Synchronization Fault Cryptanalysis for Breaking A5/1

  • Marcin Gomułkiewicz
  • Mirosław Kutyłowski
  • Heinrich Theodor Vierhaus
  • Paweł Wlaź
Part of the Lecture Notes in Computer Science book series (LNCS, volume 3503)


A5/1 pseudo-random bit generator, known from GSM networks, potentially might be used for different purposes, such as secret hiding during cryptographic hardware testing, stream encryption in piconets and others. The main advantages of A5/1 are low cost and a fixed output ratio.

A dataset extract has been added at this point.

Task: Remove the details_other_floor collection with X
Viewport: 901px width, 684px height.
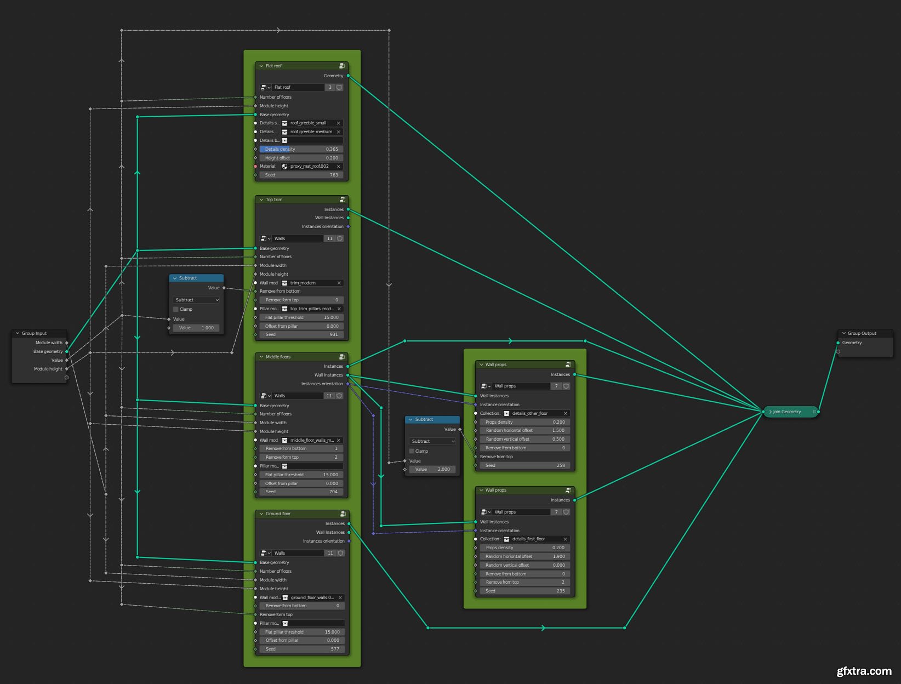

We show that a hardware implementation of A5/1 and similar constructions must be quite careful. It faces a danger of a new kind of attack, which significantly reduces possible keyspace, allowing full recovery of A5/1 internal registers’ content. We use “fault analysis” strategy: we disturb the A5/1 encrypting device (namely, clocking of the LFSR registers) so it produces an incorrect keystream, and through error analysis we deduce the state of the internal registers. If a secret material is used to initialize the generator, like in GSM, this may enable recovering the secret. The attack is based on unique properties of the clocking scheme used by A5/1, which is the basic security component of this construction.

The computations that have to be performed in our attack are about 100 times faster than in the cases of the previous fault-less cryptanalysis methods.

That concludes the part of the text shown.